Records provided Block Start

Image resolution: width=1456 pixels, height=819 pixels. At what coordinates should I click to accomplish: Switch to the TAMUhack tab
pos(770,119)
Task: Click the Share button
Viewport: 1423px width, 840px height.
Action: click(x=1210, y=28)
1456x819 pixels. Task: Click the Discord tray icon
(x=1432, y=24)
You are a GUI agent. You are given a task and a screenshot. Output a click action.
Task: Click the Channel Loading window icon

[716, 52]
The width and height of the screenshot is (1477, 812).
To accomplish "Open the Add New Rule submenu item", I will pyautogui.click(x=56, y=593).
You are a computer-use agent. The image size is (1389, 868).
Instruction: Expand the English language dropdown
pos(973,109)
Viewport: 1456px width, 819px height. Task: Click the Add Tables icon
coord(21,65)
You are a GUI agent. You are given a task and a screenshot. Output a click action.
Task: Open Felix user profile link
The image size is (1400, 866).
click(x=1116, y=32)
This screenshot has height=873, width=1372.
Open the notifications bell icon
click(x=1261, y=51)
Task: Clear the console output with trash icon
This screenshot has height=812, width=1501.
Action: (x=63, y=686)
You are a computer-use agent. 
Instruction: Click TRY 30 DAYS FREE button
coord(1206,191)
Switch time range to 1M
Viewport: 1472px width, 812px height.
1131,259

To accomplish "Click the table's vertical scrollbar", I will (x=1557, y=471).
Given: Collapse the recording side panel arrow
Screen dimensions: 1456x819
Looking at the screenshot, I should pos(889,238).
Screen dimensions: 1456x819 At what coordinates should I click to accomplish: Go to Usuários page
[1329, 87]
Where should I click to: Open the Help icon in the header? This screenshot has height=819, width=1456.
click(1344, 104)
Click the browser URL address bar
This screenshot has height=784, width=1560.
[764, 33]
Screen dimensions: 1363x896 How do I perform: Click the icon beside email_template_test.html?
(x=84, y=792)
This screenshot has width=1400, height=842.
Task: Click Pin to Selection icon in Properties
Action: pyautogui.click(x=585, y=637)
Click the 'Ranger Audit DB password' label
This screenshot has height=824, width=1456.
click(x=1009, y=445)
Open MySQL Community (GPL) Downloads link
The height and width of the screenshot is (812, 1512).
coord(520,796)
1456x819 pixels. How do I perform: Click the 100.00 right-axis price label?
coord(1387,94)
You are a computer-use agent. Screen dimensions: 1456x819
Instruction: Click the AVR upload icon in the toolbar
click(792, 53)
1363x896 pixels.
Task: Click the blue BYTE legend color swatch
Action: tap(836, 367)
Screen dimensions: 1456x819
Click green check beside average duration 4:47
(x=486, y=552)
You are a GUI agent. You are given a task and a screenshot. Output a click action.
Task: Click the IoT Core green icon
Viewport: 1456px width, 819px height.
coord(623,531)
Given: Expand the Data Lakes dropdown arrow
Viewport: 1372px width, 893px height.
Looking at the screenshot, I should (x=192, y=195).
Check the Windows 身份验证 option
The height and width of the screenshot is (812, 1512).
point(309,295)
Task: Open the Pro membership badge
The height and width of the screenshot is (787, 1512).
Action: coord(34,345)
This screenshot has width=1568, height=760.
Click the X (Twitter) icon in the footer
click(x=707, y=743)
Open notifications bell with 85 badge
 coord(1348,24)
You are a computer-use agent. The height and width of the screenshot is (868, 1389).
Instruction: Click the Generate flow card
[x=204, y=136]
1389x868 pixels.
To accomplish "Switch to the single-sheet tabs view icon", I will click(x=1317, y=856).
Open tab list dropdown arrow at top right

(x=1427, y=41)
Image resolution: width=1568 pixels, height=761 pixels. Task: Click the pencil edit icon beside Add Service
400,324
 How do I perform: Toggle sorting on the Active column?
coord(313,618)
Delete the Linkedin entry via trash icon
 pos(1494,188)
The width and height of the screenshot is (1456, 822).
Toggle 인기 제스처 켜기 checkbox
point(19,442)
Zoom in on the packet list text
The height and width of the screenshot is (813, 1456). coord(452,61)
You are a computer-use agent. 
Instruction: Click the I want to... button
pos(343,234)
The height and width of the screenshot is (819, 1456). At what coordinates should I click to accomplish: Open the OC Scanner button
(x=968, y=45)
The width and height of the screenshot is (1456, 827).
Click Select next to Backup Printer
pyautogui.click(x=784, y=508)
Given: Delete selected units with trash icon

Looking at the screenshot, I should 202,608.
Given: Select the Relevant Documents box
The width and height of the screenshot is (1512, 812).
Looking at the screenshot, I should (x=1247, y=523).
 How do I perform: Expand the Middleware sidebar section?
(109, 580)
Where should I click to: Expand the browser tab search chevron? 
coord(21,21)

Records provided Block End

▶ **Work order**
For this exercise, output the entries above exactly as written.

▶ **Solution for this task**
Image resolution: width=1456 pixels, height=819 pixels. At what coordinates should I click to accomplish: Switch to the TAMUhack tab
pos(770,119)
Task: Click the Share button
Viewport: 1423px width, 840px height.
Action: click(x=1210, y=28)
1456x819 pixels. Task: Click the Discord tray icon
(x=1432, y=24)
You are a GUI agent. You are given a task and a screenshot. Output a click action.
Task: Click the Channel Loading window icon

[716, 52]
The width and height of the screenshot is (1477, 812).
To accomplish "Open the Add New Rule submenu item", I will pyautogui.click(x=56, y=593).
You are a computer-use agent. The image size is (1389, 868).
Instruction: Expand the English language dropdown
pos(973,109)
Viewport: 1456px width, 819px height. Task: Click the Add Tables icon
coord(21,65)
You are a GUI agent. You are given a task and a screenshot. Output a click action.
Task: Open Felix user profile link
The image size is (1400, 866).
click(x=1116, y=32)
This screenshot has height=873, width=1372.
Open the notifications bell icon
click(x=1261, y=51)
Task: Clear the console output with trash icon
This screenshot has height=812, width=1501.
Action: (x=63, y=686)
You are a computer-use agent. 
Instruction: Click TRY 30 DAYS FREE button
coord(1206,191)
Switch time range to 1M
Viewport: 1472px width, 812px height.
1131,259

To accomplish "Click the table's vertical scrollbar", I will (x=1557, y=471).
Given: Collapse the recording side panel arrow
Screen dimensions: 1456x819
Looking at the screenshot, I should pos(889,238).
Screen dimensions: 1456x819 At what coordinates should I click to accomplish: Go to Usuários page
[1329, 87]
Where should I click to: Open the Help icon in the header? This screenshot has height=819, width=1456.
click(1344, 104)
Click the browser URL address bar
This screenshot has height=784, width=1560.
[764, 33]
Screen dimensions: 1363x896 How do I perform: Click the icon beside email_template_test.html?
(x=84, y=792)
This screenshot has width=1400, height=842.
Task: Click Pin to Selection icon in Properties
Action: pyautogui.click(x=585, y=637)
Click the 'Ranger Audit DB password' label
This screenshot has height=824, width=1456.
click(x=1009, y=445)
Open MySQL Community (GPL) Downloads link
The height and width of the screenshot is (812, 1512).
coord(520,796)
1456x819 pixels. How do I perform: Click the 100.00 right-axis price label?
coord(1387,94)
You are a computer-use agent. Screen dimensions: 1456x819
Instruction: Click the AVR upload icon in the toolbar
click(792, 53)
1363x896 pixels.
Task: Click the blue BYTE legend color swatch
Action: tap(836, 367)
Screen dimensions: 1456x819
Click green check beside average duration 4:47
(x=486, y=552)
You are a GUI agent. You are given a task and a screenshot. Output a click action.
Task: Click the IoT Core green icon
Viewport: 1456px width, 819px height.
coord(623,531)
Given: Expand the Data Lakes dropdown arrow
Viewport: 1372px width, 893px height.
Looking at the screenshot, I should (x=192, y=195).
Check the Windows 身份验证 option
The height and width of the screenshot is (812, 1512).
point(309,295)
Task: Open the Pro membership badge
The height and width of the screenshot is (787, 1512).
Action: coord(34,345)
This screenshot has width=1568, height=760.
Click the X (Twitter) icon in the footer
click(x=707, y=743)
Open notifications bell with 85 badge
 coord(1348,24)
You are a computer-use agent. The height and width of the screenshot is (868, 1389).
Instruction: Click the Generate flow card
[x=204, y=136]
1389x868 pixels.
To accomplish "Switch to the single-sheet tabs view icon", I will click(x=1317, y=856).
Open tab list dropdown arrow at top right

(x=1427, y=41)
Image resolution: width=1568 pixels, height=761 pixels. Task: Click the pencil edit icon beside Add Service
400,324
 How do I perform: Toggle sorting on the Active column?
coord(313,618)
Delete the Linkedin entry via trash icon
 pos(1494,188)
The width and height of the screenshot is (1456, 822).
Toggle 인기 제스처 켜기 checkbox
point(19,442)
Zoom in on the packet list text
The height and width of the screenshot is (813, 1456). coord(452,61)
You are a computer-use agent. 
Instruction: Click the I want to... button
pos(343,234)
The height and width of the screenshot is (819, 1456). At what coordinates should I click to accomplish: Open the OC Scanner button
(x=968, y=45)
The width and height of the screenshot is (1456, 827).
Click Select next to Backup Printer
pyautogui.click(x=784, y=508)
Given: Delete selected units with trash icon

Looking at the screenshot, I should 202,608.
Given: Select the Relevant Documents box
The width and height of the screenshot is (1512, 812).
Looking at the screenshot, I should (x=1247, y=523).
 How do I perform: Expand the Middleware sidebar section?
(109, 580)
Where should I click to: Expand the browser tab search chevron? 
coord(21,21)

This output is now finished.